Problem
Given an integer n, return **the number of strings of length *n* that consist only of vowels (a, e, i, o, u) and are lexicographically sorted.**
A string s is lexicographically sorted if for all valid i, s[i] is the same as or comes before s[i+1] in the alphabet.
Example 1:
Input: n = 1
Output: 5
Explanation: The 5 sorted strings that consist of vowels only are ["a","e","i","o","u"].
Example 2:
Input: n = 2
Output: 15
Explanation: The 15 sorted strings that consist of vowels only are
["aa","ae","ai","ao","au","ee","ei","eo","eu","ii","io","iu","oo","ou","uu"].

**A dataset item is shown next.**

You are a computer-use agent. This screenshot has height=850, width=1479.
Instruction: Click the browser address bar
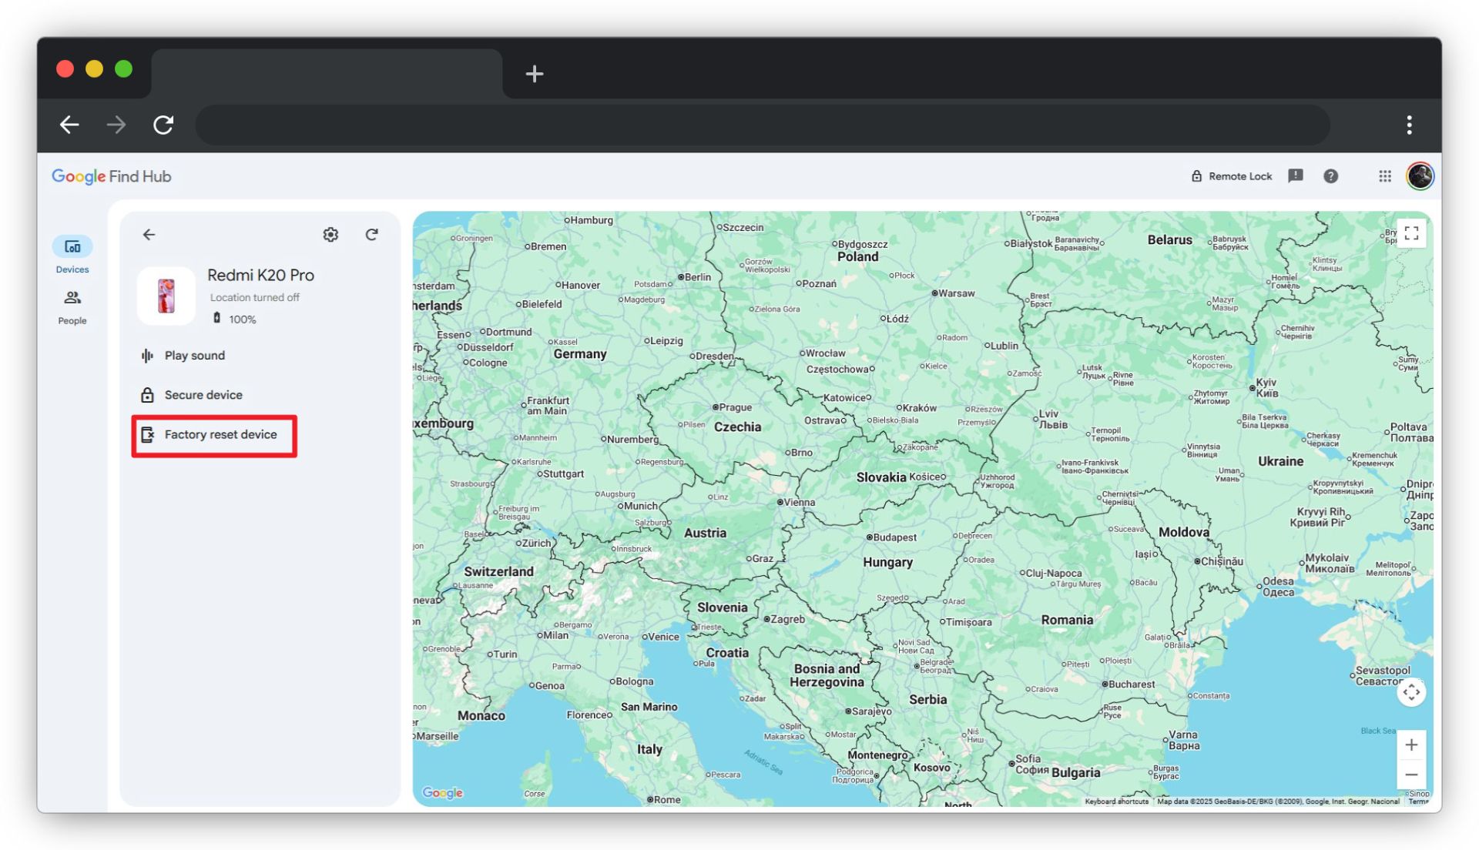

Note that "ea" is not a valid string since 'e' comes after 'a' in the alphabet.
Example 3:
Input: n = 33
Output: 66045
Constraints:
1 <= n <= 50
Solution (Java)
class Solution {
public int countVowelStrings(int n) {
if (n == 1) {
return 5;
}
int[] arr = new int[] {1, 1, 1, 1, 1};
int sum = 5;
for (int i = 2; i <= n; i++) {
int[] copy = new int[5];
for (int j = 0; j < arr.length; j++) {
if (j == 0) {
copy[j] = sum;
} else {
copy[j] = copy[j - 1] - arr[j - 1];
}
}
arr = Arrays.copyOf(copy, 5);
sum = 0;
for (int k : arr) {
sum += k;
}
}
return sum;
}
}
Explain:
nope.
Complexity:
- Time complexity : O(n).
- Space complexity : O(n).